What the task requires:
Give the records from the start through the line containing "click(390, 615)", both ends included, as a two-column CSV with the headers text and answer. Use one row per record, put each value in a single quoted field, and replace line breaks with spaces.

Data provided:

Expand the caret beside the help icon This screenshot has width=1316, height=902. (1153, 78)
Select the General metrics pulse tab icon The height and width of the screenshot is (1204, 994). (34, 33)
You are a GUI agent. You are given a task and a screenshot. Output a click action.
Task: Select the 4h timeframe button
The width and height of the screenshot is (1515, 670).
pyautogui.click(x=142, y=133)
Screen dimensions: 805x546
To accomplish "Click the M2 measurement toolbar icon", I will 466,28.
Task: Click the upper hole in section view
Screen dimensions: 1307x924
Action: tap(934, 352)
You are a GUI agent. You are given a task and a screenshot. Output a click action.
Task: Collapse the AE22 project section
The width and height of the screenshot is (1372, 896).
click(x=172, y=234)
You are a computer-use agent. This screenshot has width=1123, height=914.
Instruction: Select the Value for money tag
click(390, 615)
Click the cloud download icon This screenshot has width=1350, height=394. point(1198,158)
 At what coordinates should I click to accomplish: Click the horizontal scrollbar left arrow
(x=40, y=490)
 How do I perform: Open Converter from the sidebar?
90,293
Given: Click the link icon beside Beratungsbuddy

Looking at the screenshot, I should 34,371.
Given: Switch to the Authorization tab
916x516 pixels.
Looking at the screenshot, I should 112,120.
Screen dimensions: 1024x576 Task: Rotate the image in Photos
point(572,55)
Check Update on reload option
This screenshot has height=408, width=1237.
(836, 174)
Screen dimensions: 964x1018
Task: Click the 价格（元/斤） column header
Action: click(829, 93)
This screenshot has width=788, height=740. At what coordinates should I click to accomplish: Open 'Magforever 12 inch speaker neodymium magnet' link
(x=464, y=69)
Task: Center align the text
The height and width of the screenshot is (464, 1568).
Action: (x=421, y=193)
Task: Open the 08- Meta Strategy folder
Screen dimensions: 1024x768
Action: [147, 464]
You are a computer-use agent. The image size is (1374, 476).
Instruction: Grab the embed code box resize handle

Full answer:
text,answer
"Expand the caret beside the help icon This screenshot has width=1316, height=902.","(1153, 78)"
"Select the General metrics pulse tab icon The height and width of the screenshot is (1204, 994).","(34, 33)"
"You are a GUI agent. You are given a task and a screenshot. Output a click action. Task: Select the 4h timeframe button The width and height of the screenshot is (1515, 670).","pyautogui.click(x=142, y=133)"
"Screen dimensions: 805x546 To accomplish ""Click the M2 measurement toolbar icon"",","I will 466,28."
"Task: Click the upper hole in section view Screen dimensions: 1307x924","Action: tap(934, 352)"
"You are a GUI agent. You are given a task and a screenshot. Output a click action. Task: Collapse the AE22 project section The width and height of the screenshot is (1372, 896).","click(x=172, y=234)"
"You are a computer-use agent. This screenshot has width=1123, height=914. Instruction: Select the Value for money tag","click(390, 615)"